DIRECTIVE => Please state how much Bruce Banner weighs on the scale, according to the passage on alchemical theories.
EXCERPTED TEXT below:
The two other theories I have to explain this can basically both be labeled as alchemy. The first is that the creature in question is able to draw in and incorporate any matter readily available, even if that's only the air that it breathes. Somehow, the creature is able to make those chemicals act as if they were other ones (specifically, the nutrients that a living thing needs in order to grow) or else it is able to rearrange the particles and turn the chemicals it has into the chemicals it wants (don't ask me what happens to the leftover particles).

Finally, the second alchemical theory is that the creature has that matter all along, it was just... hidden. Essentially, the idea is that in this imagined universe there is some way to trick an atom into compressing or expanding beyond its normal size. In fact, it's even possible to trick the compressed or expanded atom into behaving as if it weren't even there. That's why Bruce Banner can step on a scale and see that he's 174 pounds, but when the Hulk steps on the same scale it just gets smashed to pieces. They both have exactly the same amount of matter, but when Bruce is himself much of that matter just hides in a little corner and does nothing. It doesn't weigh anything, it doesn't react to anything, it doesn't do anything that suggests that it even exists. Until he gets angry.
End of EXCERPTED TEXT.
ENTRIES SUPPLIED below:
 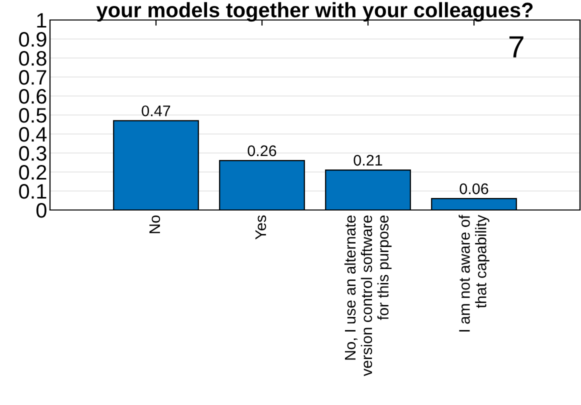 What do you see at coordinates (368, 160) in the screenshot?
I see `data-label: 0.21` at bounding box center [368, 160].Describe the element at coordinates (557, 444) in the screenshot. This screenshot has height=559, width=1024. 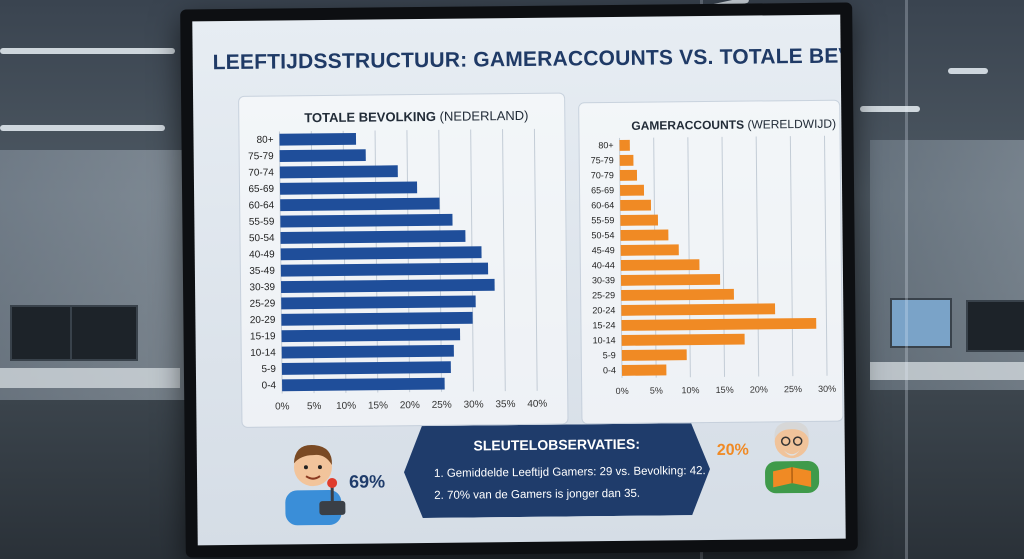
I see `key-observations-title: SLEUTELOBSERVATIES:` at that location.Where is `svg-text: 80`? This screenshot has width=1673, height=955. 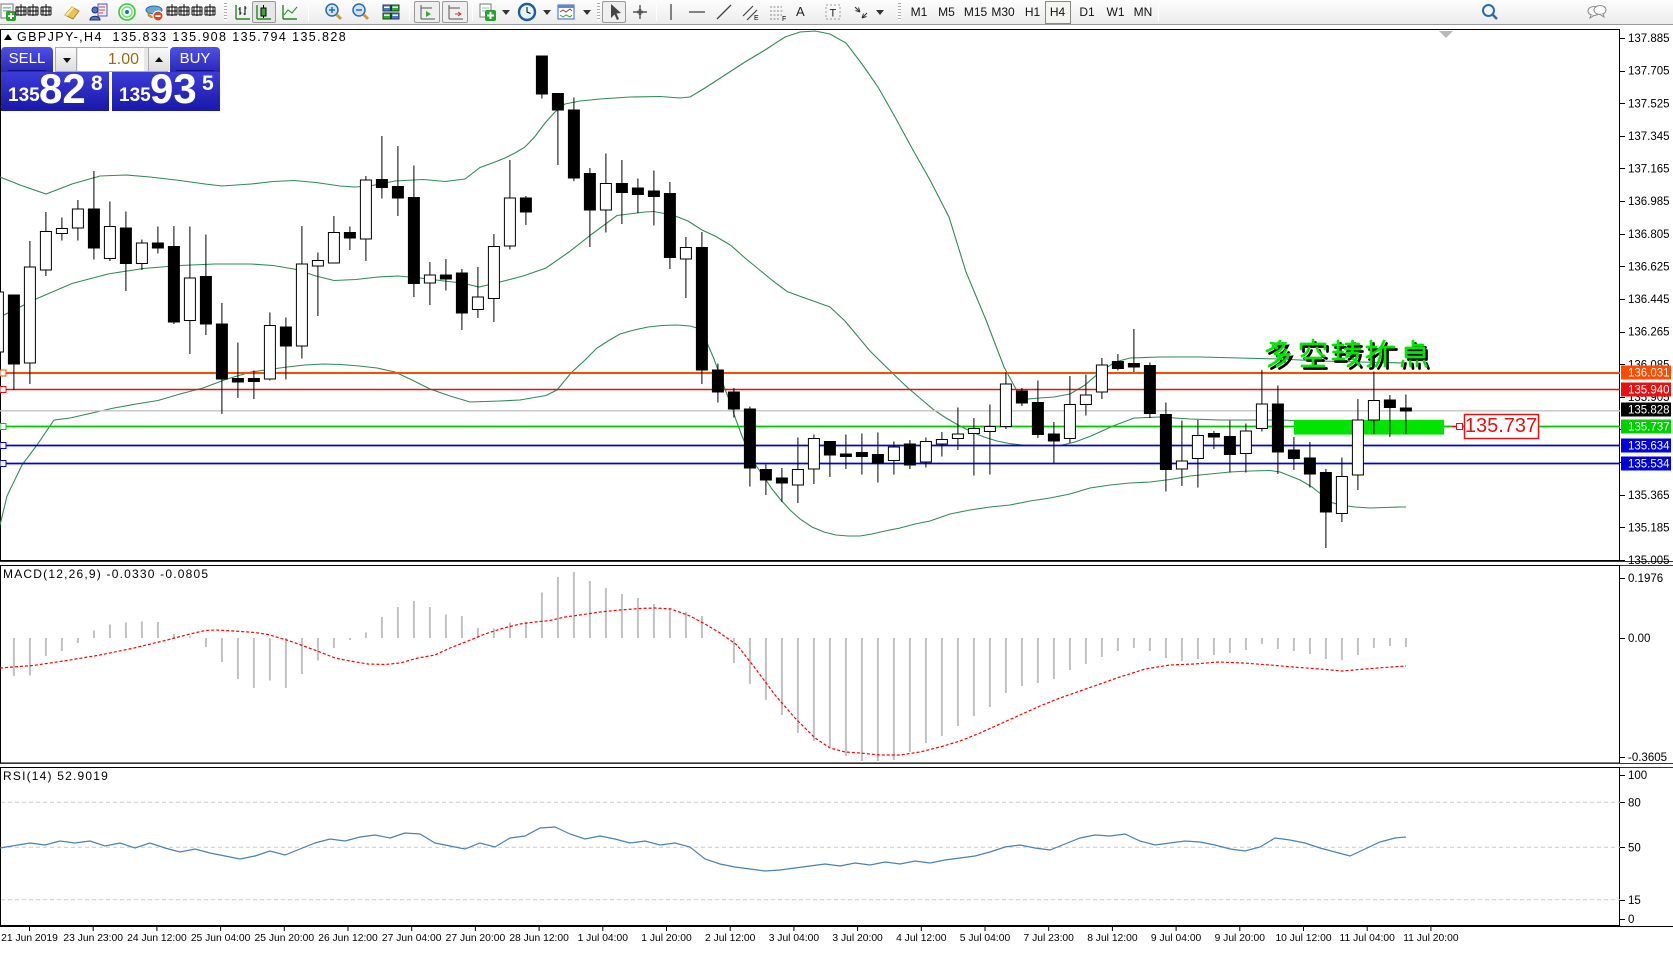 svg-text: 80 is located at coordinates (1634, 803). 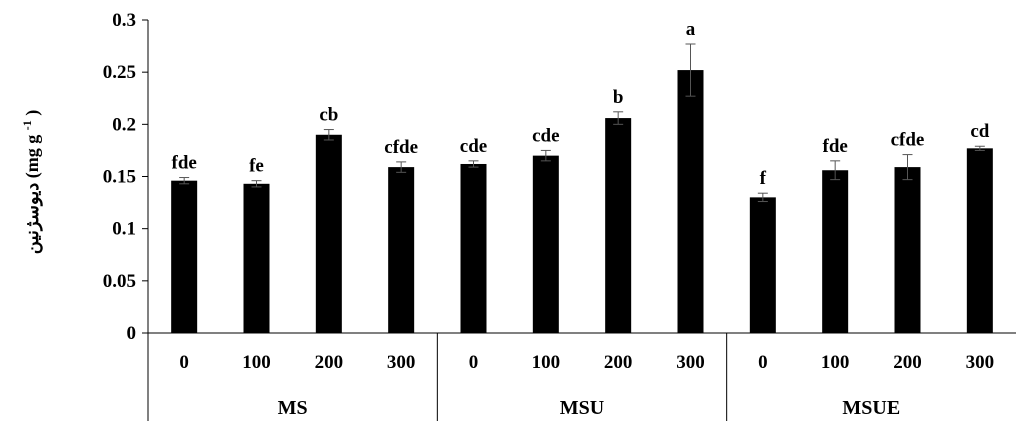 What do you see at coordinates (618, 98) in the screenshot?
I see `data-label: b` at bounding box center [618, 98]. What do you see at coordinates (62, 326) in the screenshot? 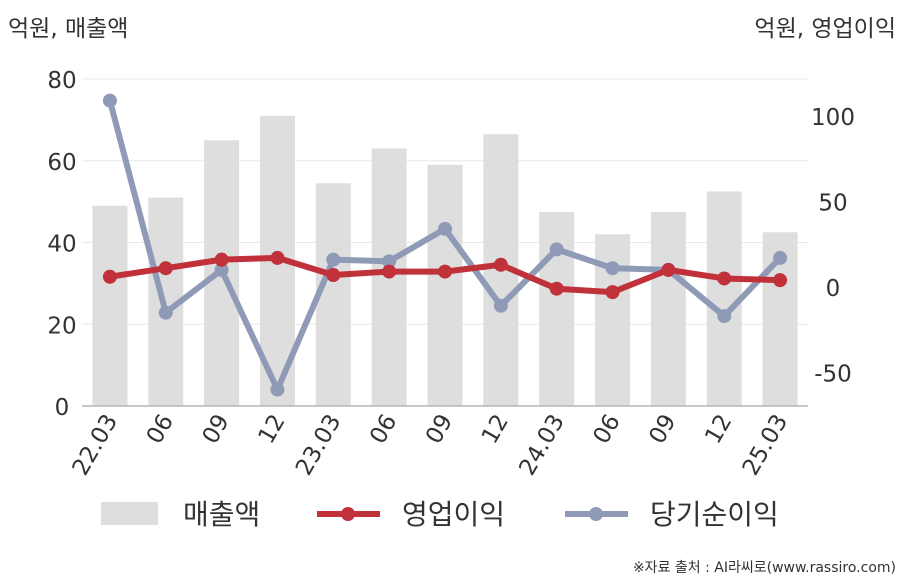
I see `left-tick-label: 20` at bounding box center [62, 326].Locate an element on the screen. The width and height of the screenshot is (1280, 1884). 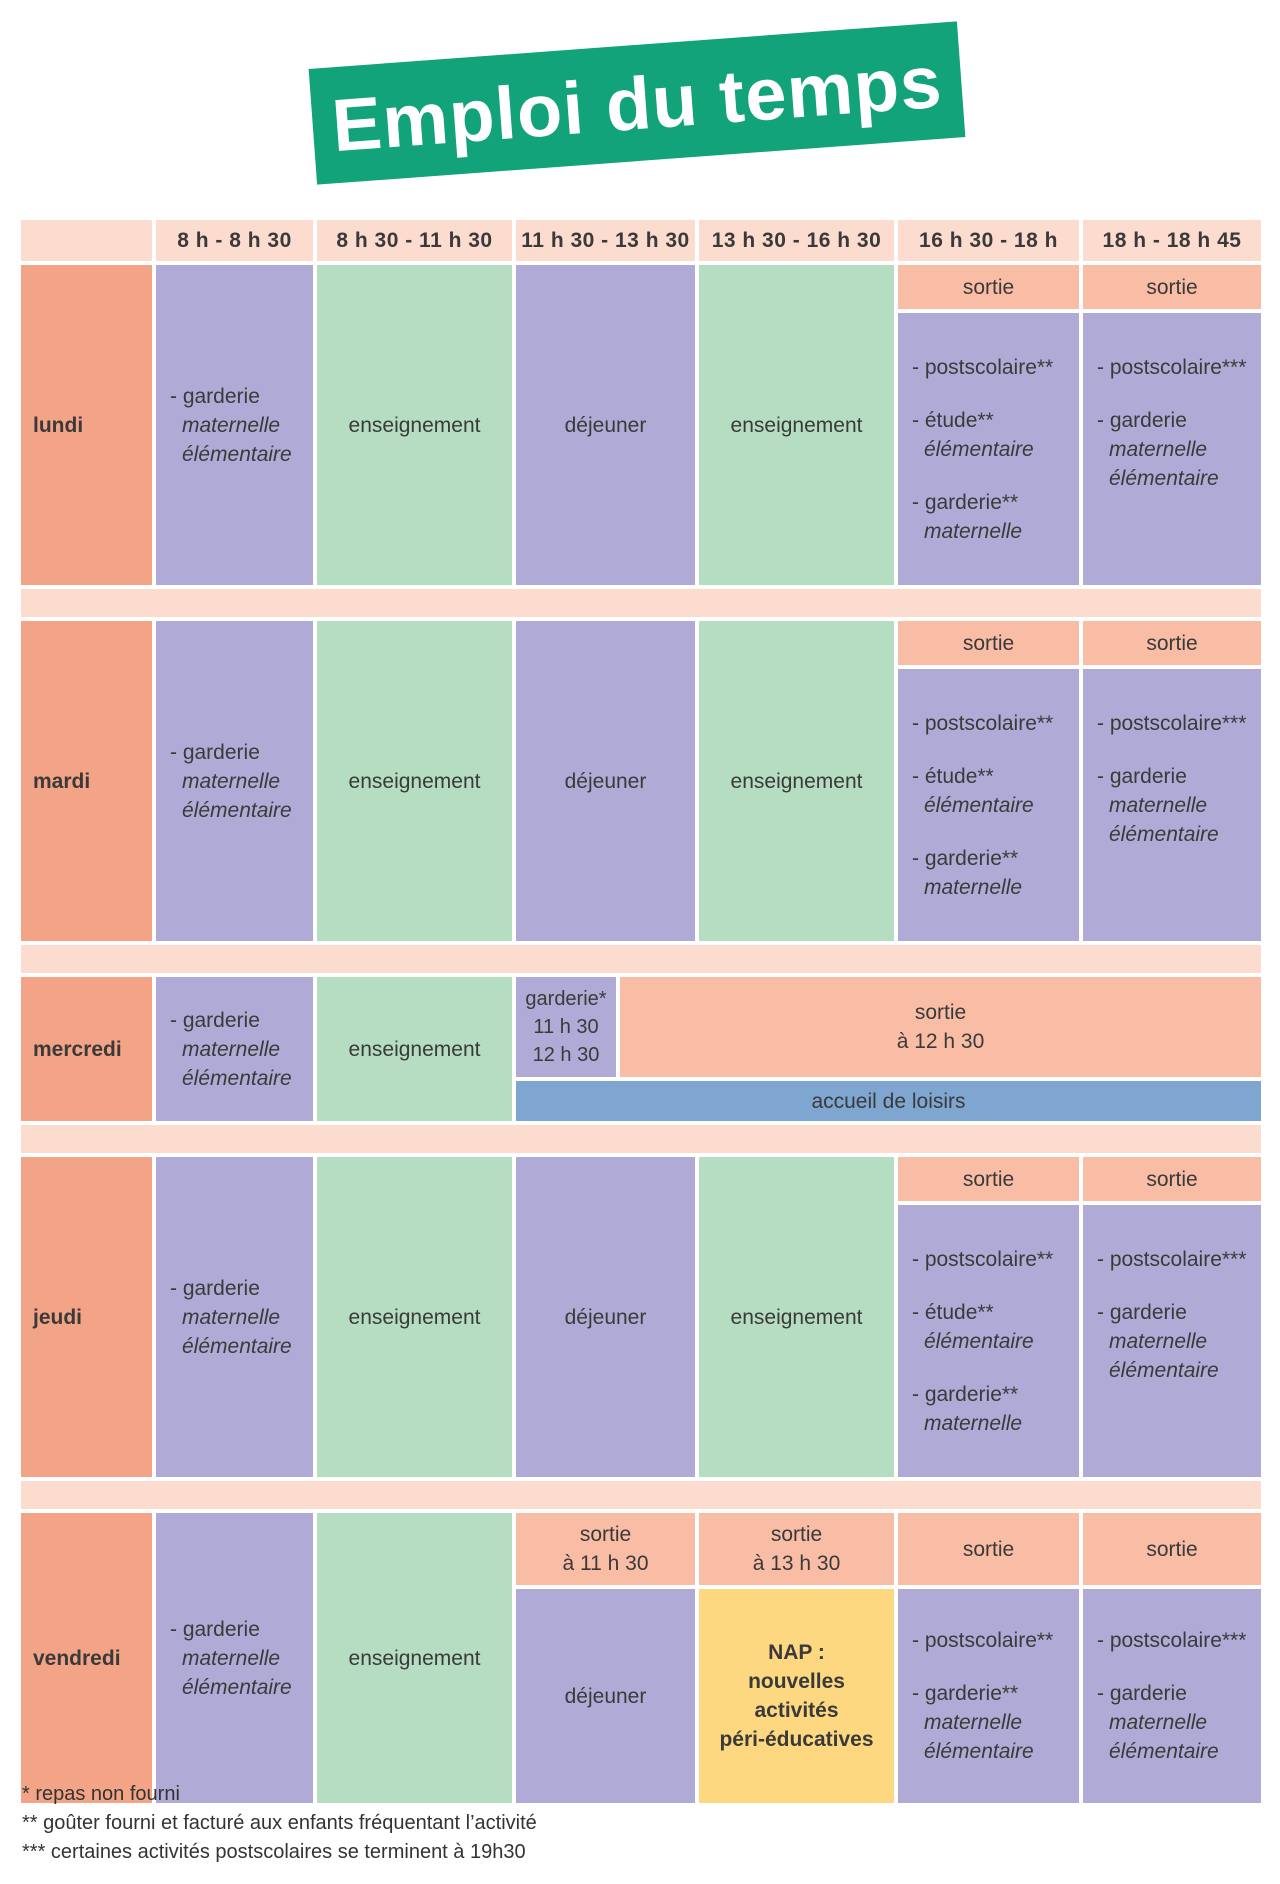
End of ENTRIES SUPPLIED.
SOLVED EXERCISE => 174 pounds